In the another case with $C'$, doing similarly, $E'$ is covered by
$V'_{1a} = {\rm Spec}\ k[x/w,y/w,z/w,a_1/b_1]/(x^2/w^2,y^2/w^2)$,
$V'_{1b} = {\rm Spec}\ k[x/w,y/w,z/w,b_1/a_1]/(x^2/w^2,y^2/w^2)$,
$V'_{2a} = {\rm Spec}\ k[x/z,y/z,w/z,a_2/b_2]/(x^2/z^2,y^2/z^2)$,
$V'_{2b} = {\rm Spec}\ k[x/z,y/z,w/z,b_2/a_2]/(x^2/z^2,y^2/z^2)$,
I thought $c_1(\zeta)$ is again the class in $E'$ corresponding a line $a_1/b_1=const.$ in $V'_{1a}$, but I don't see how to pushforward it.
(From the book I know I can use conormal sheaf in the first case and the answer is $1-2\alpha$ where $\alpha$ is the class of a point in $C$, but it is not available in the second case.)
EDIT: I found an argument with non-reduced case in 13.3.5, but I could not follow the argument. There, $S$ is 2 dimensional variety parametrized by $[aa:bb:cc:ab:bc:ca]$ in $\mathbb{P}^5$ , $\cal I$ is the ideal sheaf that cut out $S$, and T is non-reduced subvariety cut out by ${\cal I}^2$. Then there says: Blow-up along $T$ is the same as the blow-up along $S$, but with the exceptional divisor doubled, so there is the relation $s_k(T,\mathbb{P}^5) = 2^{k+3}s_k(S,\mathbb{P}^5)$, but I could not find the reason. Why isn't it simply $s_k(T,\mathbb{P}^5) = 2s_k(S,\mathbb{P}^5)$?

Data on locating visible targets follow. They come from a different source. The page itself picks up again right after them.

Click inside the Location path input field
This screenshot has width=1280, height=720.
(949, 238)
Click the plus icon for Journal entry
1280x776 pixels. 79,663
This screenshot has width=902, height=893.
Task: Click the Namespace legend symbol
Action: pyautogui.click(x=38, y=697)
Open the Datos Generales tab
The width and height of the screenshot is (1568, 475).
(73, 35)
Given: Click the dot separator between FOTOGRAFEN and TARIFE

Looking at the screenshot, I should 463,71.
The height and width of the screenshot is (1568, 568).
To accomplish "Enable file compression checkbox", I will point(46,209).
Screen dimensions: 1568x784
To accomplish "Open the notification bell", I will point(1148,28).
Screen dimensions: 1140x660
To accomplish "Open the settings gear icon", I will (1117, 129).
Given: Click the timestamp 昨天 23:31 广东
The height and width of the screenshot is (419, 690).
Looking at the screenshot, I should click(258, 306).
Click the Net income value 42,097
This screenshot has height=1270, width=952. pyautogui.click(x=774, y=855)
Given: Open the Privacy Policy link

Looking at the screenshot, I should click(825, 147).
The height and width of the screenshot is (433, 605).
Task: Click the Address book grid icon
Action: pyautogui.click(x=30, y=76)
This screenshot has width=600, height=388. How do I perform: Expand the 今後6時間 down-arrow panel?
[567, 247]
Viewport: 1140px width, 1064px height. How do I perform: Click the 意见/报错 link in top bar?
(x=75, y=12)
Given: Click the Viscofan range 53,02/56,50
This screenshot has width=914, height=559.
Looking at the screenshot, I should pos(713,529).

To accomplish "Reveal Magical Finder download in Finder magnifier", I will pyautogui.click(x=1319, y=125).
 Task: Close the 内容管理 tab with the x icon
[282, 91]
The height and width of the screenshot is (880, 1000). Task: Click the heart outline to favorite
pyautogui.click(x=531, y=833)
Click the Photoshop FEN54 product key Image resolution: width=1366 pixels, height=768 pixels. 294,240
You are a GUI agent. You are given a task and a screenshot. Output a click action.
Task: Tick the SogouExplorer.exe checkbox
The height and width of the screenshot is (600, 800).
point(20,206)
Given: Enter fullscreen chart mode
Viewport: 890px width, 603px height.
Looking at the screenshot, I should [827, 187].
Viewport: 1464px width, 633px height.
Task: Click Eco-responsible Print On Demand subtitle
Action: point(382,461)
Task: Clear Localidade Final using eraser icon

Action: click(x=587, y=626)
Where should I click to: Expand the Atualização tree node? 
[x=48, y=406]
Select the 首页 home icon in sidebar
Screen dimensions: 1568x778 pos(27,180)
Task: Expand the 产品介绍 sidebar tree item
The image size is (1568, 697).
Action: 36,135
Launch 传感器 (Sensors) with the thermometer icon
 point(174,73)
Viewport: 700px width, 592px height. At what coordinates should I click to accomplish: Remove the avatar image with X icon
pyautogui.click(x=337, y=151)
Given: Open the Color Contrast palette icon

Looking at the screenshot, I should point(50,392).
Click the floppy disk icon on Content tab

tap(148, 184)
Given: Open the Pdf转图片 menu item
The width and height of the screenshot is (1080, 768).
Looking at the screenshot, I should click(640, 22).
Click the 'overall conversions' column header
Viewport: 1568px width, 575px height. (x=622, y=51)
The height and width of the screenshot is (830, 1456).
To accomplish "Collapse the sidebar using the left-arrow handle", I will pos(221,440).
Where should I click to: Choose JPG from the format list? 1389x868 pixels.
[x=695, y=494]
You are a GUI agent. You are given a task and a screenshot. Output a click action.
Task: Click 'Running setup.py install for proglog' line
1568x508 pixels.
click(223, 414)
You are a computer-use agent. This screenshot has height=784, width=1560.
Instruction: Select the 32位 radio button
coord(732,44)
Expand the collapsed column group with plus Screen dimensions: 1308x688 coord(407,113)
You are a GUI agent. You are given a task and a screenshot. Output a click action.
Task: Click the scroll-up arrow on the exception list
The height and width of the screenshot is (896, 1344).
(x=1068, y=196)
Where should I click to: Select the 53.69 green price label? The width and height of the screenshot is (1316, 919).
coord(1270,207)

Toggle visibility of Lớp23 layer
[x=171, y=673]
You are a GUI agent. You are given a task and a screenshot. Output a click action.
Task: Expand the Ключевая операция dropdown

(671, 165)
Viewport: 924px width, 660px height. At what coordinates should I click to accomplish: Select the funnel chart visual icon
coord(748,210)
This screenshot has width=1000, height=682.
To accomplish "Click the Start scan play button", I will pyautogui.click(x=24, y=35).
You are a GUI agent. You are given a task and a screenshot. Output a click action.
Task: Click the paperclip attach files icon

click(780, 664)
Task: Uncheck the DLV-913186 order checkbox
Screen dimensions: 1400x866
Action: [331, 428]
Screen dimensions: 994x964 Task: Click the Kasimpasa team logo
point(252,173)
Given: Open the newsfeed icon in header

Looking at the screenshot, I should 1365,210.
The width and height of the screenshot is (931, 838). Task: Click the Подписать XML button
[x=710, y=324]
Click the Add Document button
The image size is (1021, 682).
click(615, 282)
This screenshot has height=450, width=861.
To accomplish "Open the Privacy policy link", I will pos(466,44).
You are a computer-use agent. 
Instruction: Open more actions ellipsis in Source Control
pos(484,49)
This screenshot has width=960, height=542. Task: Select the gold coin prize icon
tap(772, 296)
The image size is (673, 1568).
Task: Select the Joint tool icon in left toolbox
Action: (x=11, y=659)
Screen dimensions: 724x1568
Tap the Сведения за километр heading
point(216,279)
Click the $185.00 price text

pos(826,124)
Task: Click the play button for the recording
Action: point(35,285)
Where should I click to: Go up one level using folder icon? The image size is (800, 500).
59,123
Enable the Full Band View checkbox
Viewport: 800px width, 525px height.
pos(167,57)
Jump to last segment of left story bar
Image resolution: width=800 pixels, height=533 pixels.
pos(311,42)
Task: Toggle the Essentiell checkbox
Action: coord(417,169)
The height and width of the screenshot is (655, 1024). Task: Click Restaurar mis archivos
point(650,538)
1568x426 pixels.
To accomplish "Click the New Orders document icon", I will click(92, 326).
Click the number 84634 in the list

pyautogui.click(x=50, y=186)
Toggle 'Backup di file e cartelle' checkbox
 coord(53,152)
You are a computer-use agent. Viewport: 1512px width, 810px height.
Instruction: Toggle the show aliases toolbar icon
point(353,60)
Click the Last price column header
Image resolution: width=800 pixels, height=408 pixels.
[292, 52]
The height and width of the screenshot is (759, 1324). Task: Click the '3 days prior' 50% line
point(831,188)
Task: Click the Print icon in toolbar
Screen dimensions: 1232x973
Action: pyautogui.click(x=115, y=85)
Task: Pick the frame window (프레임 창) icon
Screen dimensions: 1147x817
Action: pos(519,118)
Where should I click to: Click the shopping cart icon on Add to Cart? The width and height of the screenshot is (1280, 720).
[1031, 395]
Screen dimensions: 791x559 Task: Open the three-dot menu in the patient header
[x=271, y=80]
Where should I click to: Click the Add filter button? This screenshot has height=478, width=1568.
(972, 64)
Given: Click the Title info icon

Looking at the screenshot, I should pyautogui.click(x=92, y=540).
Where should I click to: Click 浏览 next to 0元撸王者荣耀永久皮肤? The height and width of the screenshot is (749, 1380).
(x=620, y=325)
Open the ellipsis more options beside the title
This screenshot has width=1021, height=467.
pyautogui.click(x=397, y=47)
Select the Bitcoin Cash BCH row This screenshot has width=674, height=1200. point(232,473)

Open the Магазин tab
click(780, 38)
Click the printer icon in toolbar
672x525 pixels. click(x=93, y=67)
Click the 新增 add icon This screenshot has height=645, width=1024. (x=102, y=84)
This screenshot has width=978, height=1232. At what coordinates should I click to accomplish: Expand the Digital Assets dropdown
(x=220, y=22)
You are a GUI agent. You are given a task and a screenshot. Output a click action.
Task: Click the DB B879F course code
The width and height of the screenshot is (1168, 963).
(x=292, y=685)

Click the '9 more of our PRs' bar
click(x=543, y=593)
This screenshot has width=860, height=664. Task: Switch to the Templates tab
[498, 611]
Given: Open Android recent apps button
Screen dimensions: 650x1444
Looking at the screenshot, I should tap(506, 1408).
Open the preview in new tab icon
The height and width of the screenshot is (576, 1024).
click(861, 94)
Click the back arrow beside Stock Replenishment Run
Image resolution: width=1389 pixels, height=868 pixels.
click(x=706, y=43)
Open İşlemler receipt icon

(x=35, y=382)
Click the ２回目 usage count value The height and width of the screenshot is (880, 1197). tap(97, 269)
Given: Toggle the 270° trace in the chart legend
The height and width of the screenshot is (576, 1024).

I reviewed the definition of pushforward and I noticed I misunderstood the definition. While $s(C,X) = \sum_{k\geq 0} π_*(\zeta^k)$, $\pi_*$ preserves dimension but not codimension, so in this case with $\dim(C)=1, \dim(E)=2$, the relation is actually $s_k(C,X) = π_*(\zeta^{k+1})$.
Thus, $\pi_* (ζ) = 1$, $\pi_*( ζ^2) = -2\alpha$. The latter is not trivial. One way is using the blow-up calculated as following:
Let $j:E\to B$ be blow up of $i:C \to X$. Let $[E], [H_C], [H]$ be respectively the cycle of the exceptional divisor, proper transform of plane including C, proper transform not including C. For example considering rational function $x/z$, I see rational relation $[E]+[H_C]=[H]$.
Then for example using, Proposition 13.12,
$j_*(1) = [E],$
$j_*(ζ) = -j_*(1)\cdot j_*(1) = -[E]\cdot[E],$
$j_*(ζ^2) = -j_*(1)\cdot j_*(\zeta) = [E]\cdot[E]\cdot[E] $
Using the relation $[H]\cdot[H]\cdot[H] = [H]\cdot[H]\cdot[H_C] = 1$ point, $[H_C]\cdot [H_C]=0$, I got $j_*(ζ^2) = -2$ points.
For the case in last EDIT, since $\dim S=2, \dim\mathbb{P}^5=5$, the relation should be $s_k(C,X) = π_*(\zeta^{k+3})$, that is where additional factor $2^3$ comes from.
EDIT: I still had mistake. In this case, the dimension of corresponding exceptional divisor is $4$, so the relation is $s_k(C,X) = π_*(\zeta^{k+2})$. Another factor $2$ seems to come from the "doubleness" itself of $T$.